**THE PROBLEM**. In the data that follows, find each line containing "share" and copy it.

**PROVIDED RECORDS**.
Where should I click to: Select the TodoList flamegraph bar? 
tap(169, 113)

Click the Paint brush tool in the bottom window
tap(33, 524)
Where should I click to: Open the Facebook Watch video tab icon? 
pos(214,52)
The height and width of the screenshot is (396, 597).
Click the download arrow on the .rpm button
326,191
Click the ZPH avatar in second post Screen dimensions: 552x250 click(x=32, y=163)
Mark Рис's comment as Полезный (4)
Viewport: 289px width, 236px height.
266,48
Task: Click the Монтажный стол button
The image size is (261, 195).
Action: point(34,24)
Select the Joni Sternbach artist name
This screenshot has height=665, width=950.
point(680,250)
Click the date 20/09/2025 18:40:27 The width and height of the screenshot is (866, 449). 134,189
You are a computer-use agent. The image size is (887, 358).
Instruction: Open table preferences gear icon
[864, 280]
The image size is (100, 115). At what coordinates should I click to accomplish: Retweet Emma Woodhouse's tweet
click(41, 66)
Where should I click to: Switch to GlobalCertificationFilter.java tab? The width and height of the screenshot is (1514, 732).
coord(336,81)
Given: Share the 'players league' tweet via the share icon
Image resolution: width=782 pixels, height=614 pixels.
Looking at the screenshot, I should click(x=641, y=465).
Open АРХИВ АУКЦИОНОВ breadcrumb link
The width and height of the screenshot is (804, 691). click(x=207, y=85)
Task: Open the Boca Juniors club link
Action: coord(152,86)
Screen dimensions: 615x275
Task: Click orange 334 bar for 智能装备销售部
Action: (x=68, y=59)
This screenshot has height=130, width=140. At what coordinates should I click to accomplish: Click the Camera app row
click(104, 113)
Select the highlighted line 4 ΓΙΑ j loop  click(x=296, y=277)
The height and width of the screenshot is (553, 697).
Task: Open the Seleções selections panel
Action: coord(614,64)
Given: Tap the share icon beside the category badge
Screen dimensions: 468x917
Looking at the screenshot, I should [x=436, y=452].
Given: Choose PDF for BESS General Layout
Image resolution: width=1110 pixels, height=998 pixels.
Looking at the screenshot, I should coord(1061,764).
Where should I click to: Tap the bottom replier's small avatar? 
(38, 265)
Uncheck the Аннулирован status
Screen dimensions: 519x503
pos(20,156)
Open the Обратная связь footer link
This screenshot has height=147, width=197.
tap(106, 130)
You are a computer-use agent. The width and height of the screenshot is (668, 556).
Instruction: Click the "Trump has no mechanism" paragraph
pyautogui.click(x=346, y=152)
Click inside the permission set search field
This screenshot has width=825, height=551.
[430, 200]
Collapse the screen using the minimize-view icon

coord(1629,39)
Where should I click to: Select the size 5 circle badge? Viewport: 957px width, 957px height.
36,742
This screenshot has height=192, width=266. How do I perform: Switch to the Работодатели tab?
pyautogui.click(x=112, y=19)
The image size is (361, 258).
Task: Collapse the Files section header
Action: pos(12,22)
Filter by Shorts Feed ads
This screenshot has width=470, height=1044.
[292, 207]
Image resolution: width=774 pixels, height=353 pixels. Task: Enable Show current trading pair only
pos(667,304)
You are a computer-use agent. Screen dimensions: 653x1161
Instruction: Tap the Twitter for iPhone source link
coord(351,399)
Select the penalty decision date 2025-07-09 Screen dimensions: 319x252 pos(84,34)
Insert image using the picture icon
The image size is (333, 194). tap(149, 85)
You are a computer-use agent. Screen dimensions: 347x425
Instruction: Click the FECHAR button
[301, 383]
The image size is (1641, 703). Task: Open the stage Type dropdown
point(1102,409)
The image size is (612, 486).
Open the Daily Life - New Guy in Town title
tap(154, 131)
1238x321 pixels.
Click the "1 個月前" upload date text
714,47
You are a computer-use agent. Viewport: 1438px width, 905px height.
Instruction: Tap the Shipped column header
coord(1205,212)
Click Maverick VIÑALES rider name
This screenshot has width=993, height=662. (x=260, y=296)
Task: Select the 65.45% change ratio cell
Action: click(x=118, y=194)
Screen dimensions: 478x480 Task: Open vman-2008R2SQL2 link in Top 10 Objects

**ANSWER SPACE**.
Given: Share the 'players league' tweet via the share icon
Given: Tap the share icon beside the category badge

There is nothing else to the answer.